Un toque delicado como un susurro sobre el pecho de Thero lo había despertado en mitad de la noche. Se incorporó sobresaltado y examinó la habitación.
No había nadie. Los pequeños glifos de protección que había colocado en la puerta al instalarse allí no habían sido perturbados.
Sólo después de haber registrado la habitación por completo con la mirada reparó en el pergamino doblado que yacía entre las desordenadas sábanas.
Lo cogió, rompió el sencillo sello de cera y lo abrió. El pequeño cuadrado estaba en blanco, a excepción de un diminuto símbolo en una esquina: la marca de Magyana.

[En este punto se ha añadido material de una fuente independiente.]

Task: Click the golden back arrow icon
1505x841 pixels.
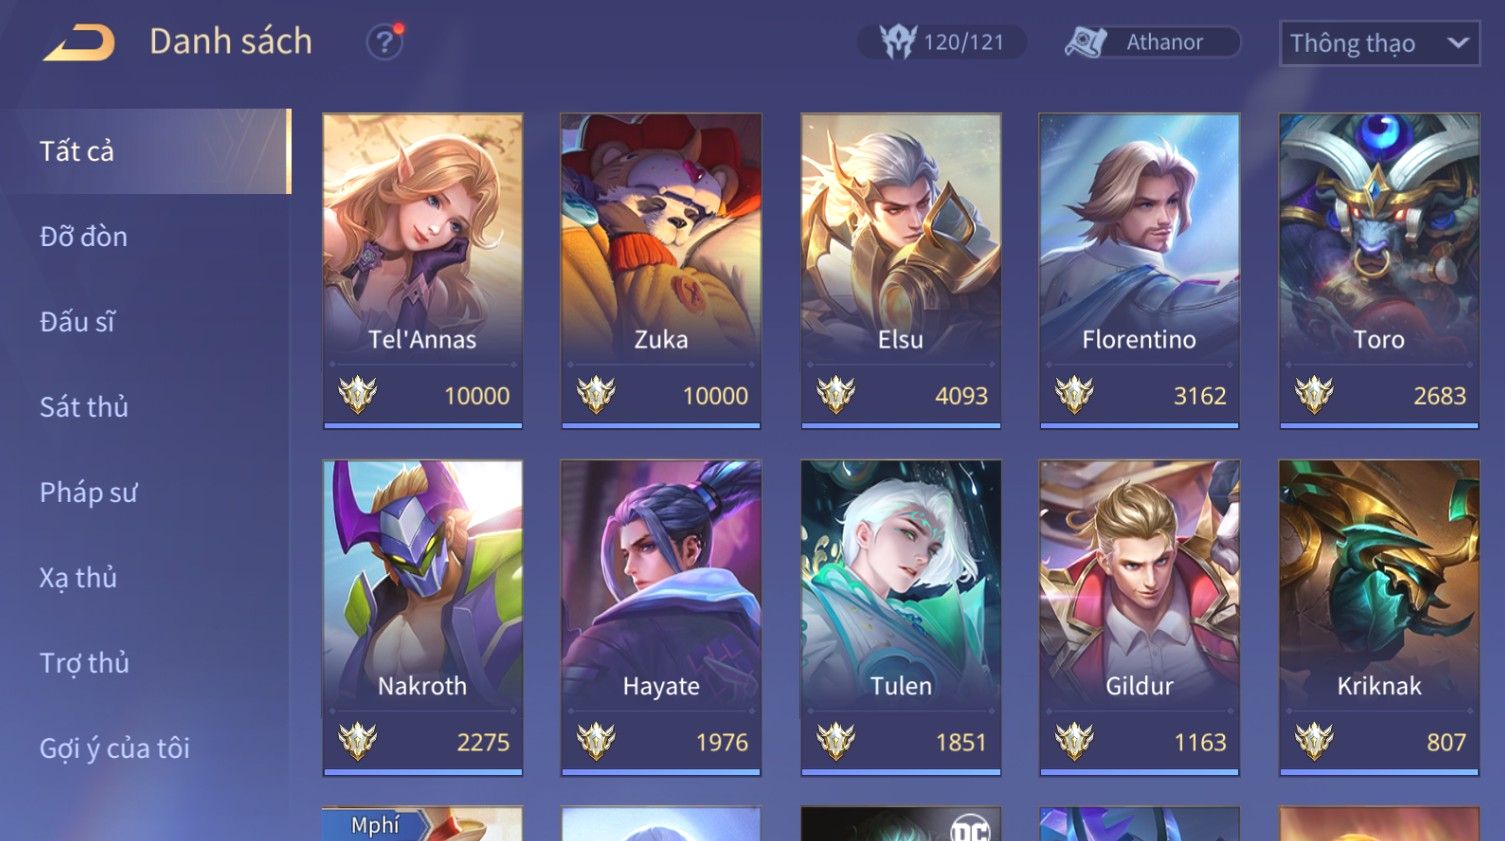Action: click(x=79, y=43)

Unos pasos en el corredor lo hicieron detenerse. Invocó un hechizo de visión y, después de comprobar que se trataba tan solo de Seregil y Alec, devolvió su atención al mensaje de Magyana.
Manos, corazón y ojos, pronunció en silencio al tiempo que pasaba la mano sobre la hoja. La tinta emergió a la superficie del pergamino para formar la estrecha caligrafía de Magyana.

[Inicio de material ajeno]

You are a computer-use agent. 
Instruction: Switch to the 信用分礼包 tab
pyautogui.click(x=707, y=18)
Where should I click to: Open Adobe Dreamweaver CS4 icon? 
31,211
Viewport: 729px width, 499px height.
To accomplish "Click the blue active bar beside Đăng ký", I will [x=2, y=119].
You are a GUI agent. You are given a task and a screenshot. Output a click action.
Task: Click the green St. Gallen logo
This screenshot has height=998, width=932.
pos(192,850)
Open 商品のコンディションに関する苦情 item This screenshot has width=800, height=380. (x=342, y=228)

«Mi querido Thero, te envío tristes noticias en secreto y por mi cuenta y riesgo. Por tus Manos, tu Corazón y tus Ojos…»
Un pesado nudo de miedo cristalizó en la garganta del joven mago mientras seguía leyendo. Cuando hubo terminado, se puso una túnica y se dirigió con los pies descalzos a la cámara de Klia.